- **WHAT THE EXERCISE ASKS**: State how many lines in the entries below hold the string "agent", and give nothing besides that number.

(DATA FOR THIS TASK begins)

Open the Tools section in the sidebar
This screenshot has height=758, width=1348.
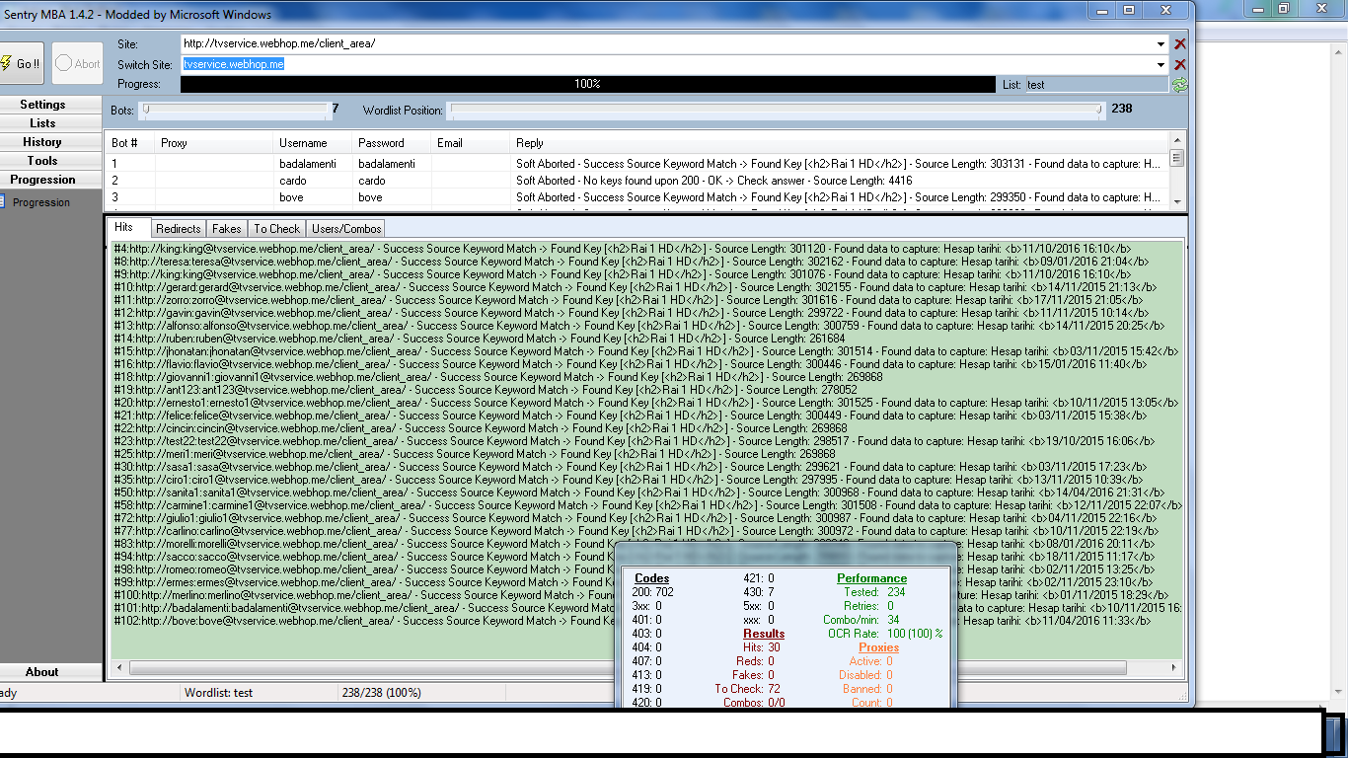point(42,161)
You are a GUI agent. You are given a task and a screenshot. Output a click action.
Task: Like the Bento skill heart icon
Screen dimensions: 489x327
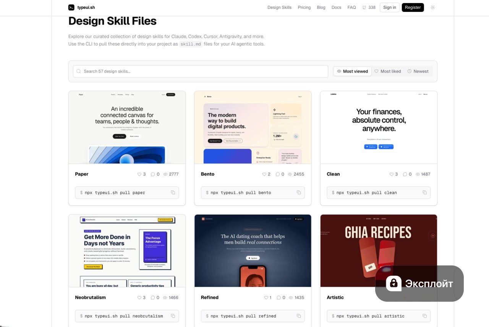pos(264,174)

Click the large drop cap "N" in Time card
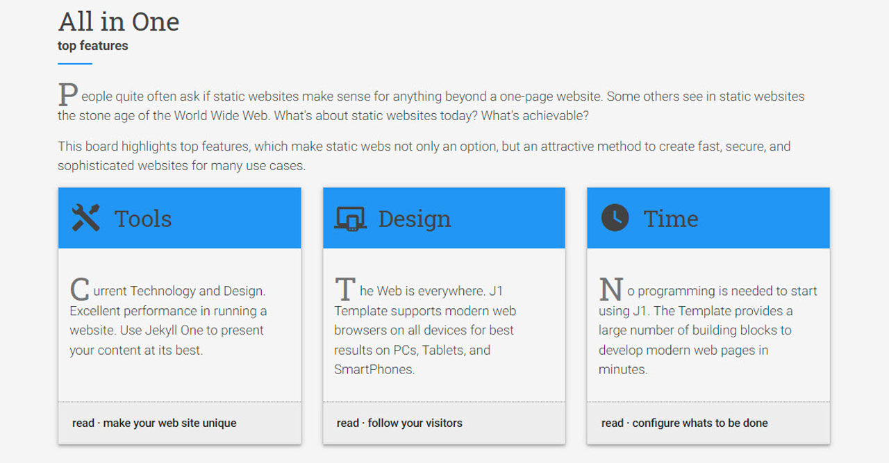click(x=610, y=289)
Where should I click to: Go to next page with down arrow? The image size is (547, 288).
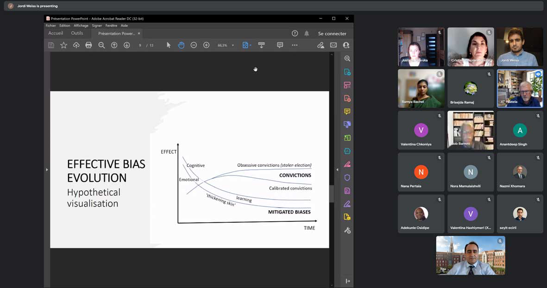click(126, 45)
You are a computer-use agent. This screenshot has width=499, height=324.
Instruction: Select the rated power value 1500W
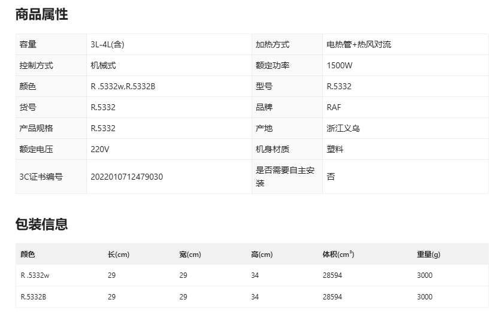tap(340, 65)
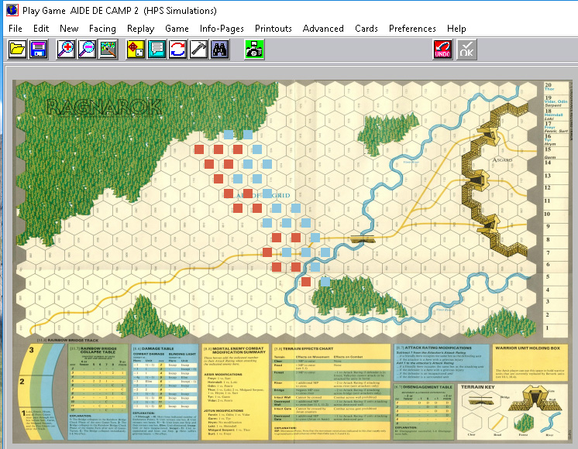Open the Facing menu
Screen dimensions: 578x449
tap(102, 29)
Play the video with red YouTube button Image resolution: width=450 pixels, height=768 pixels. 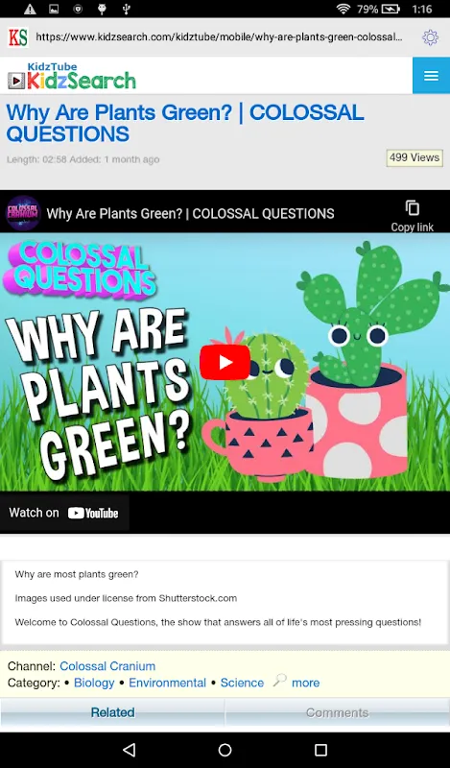225,363
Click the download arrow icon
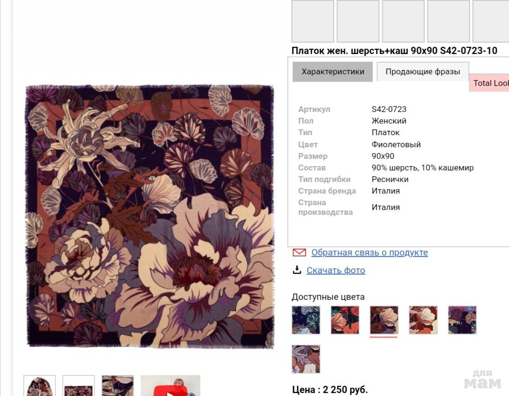 tap(297, 270)
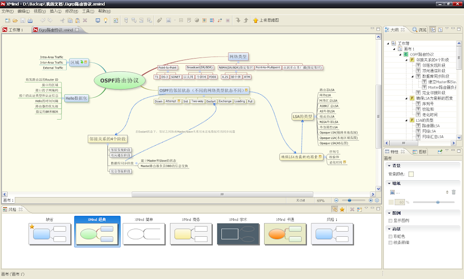Viewport: 464px width, 279px height.
Task: Click the star icon in the 风格 panel toolbar
Action: tap(342, 209)
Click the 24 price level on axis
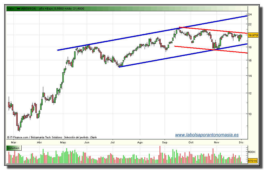This screenshot has height=170, width=264. coord(250,14)

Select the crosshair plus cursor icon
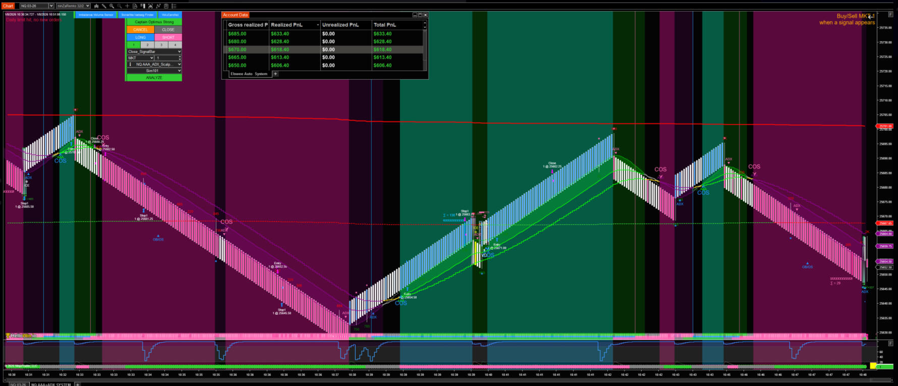pos(127,6)
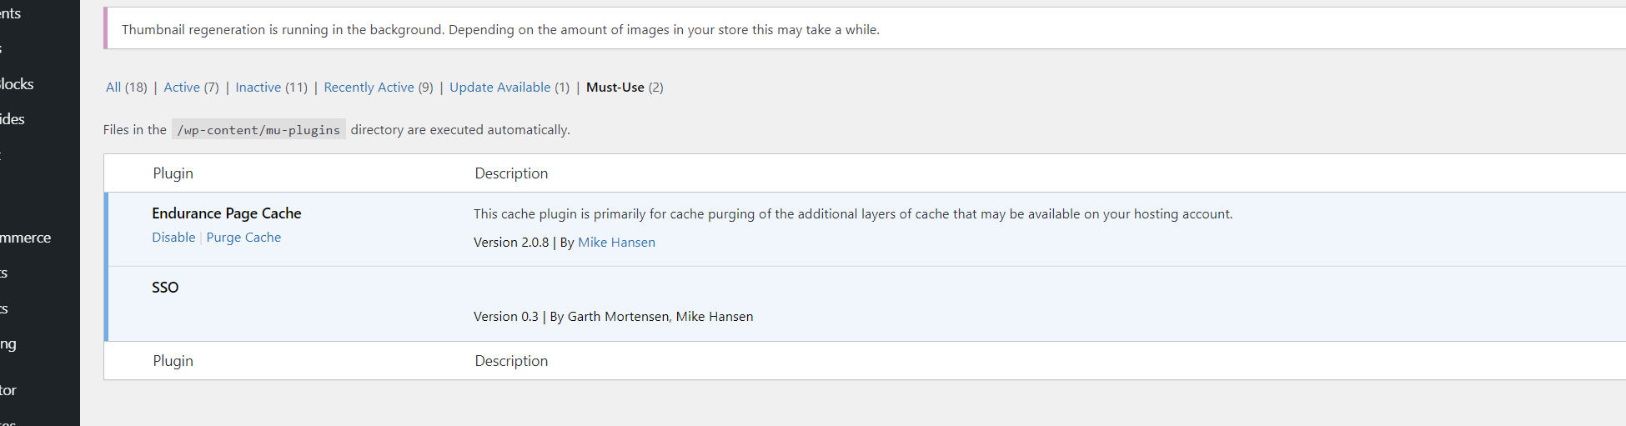Click the top Plugin column header
Viewport: 1626px width, 426px height.
click(173, 173)
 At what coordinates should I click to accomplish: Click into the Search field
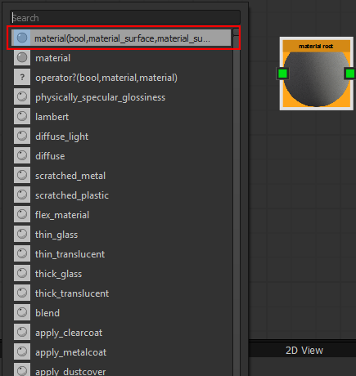(x=125, y=18)
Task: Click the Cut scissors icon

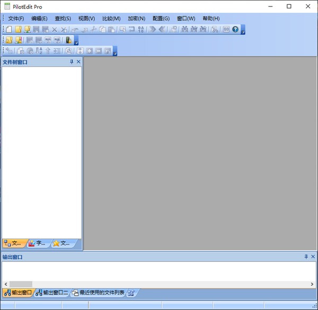Action: click(x=93, y=30)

(DATA FOR THIS TASK ends)

- **EXPECTED OUTPUT**: 2